SET TASK: Copy out everything in the material below, from the line containing "Task: Click the" down through the end of the material, leaving out the pictures.

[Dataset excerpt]
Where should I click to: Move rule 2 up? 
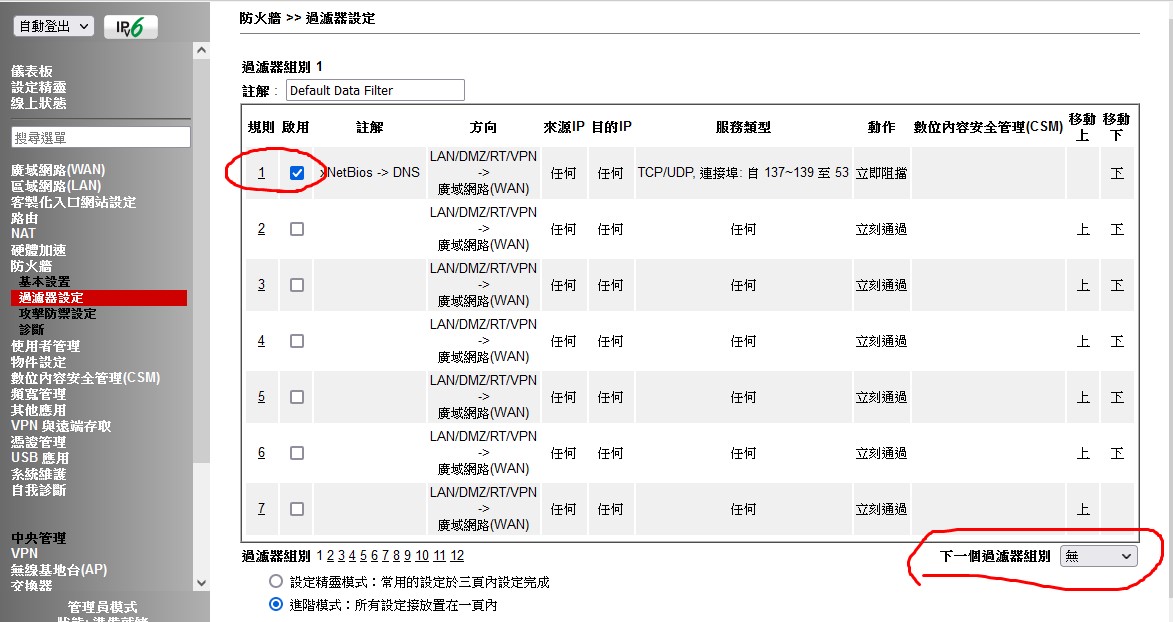[1083, 229]
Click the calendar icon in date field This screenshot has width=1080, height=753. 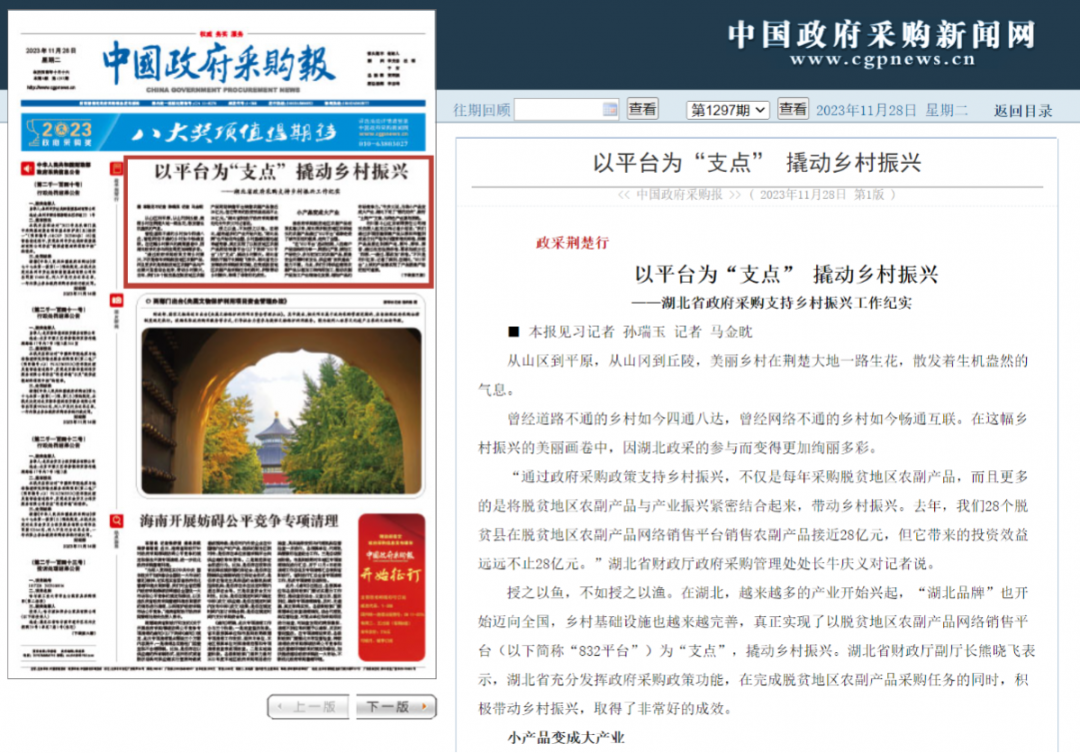[x=612, y=110]
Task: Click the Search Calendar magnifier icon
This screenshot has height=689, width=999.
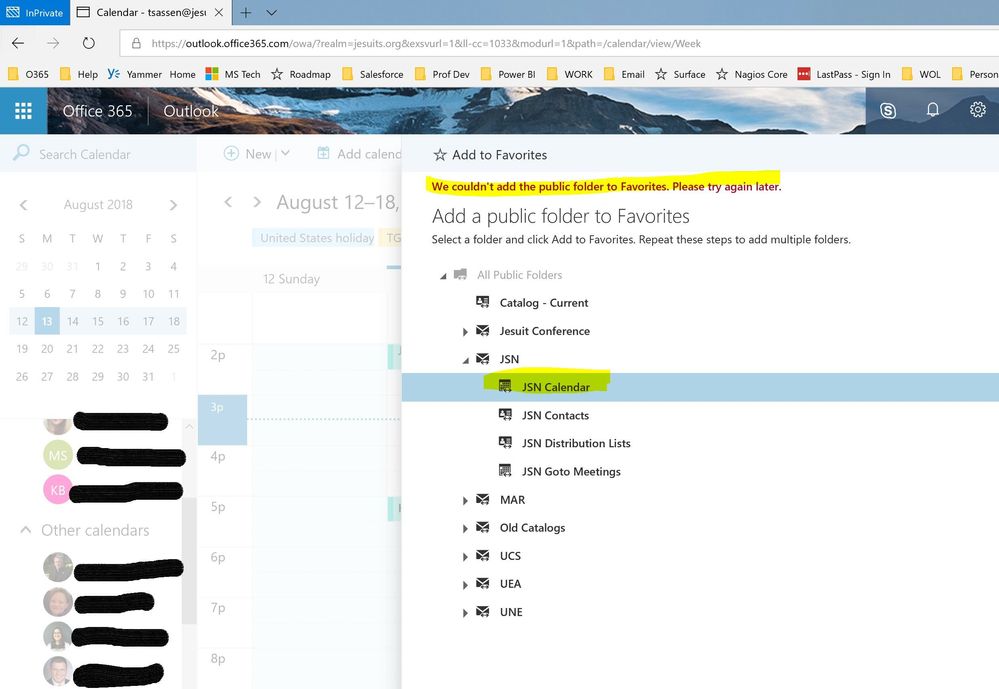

FINAL RESULT:
Task: Click the Search Calendar magnifier icon
This screenshot has height=689, width=999.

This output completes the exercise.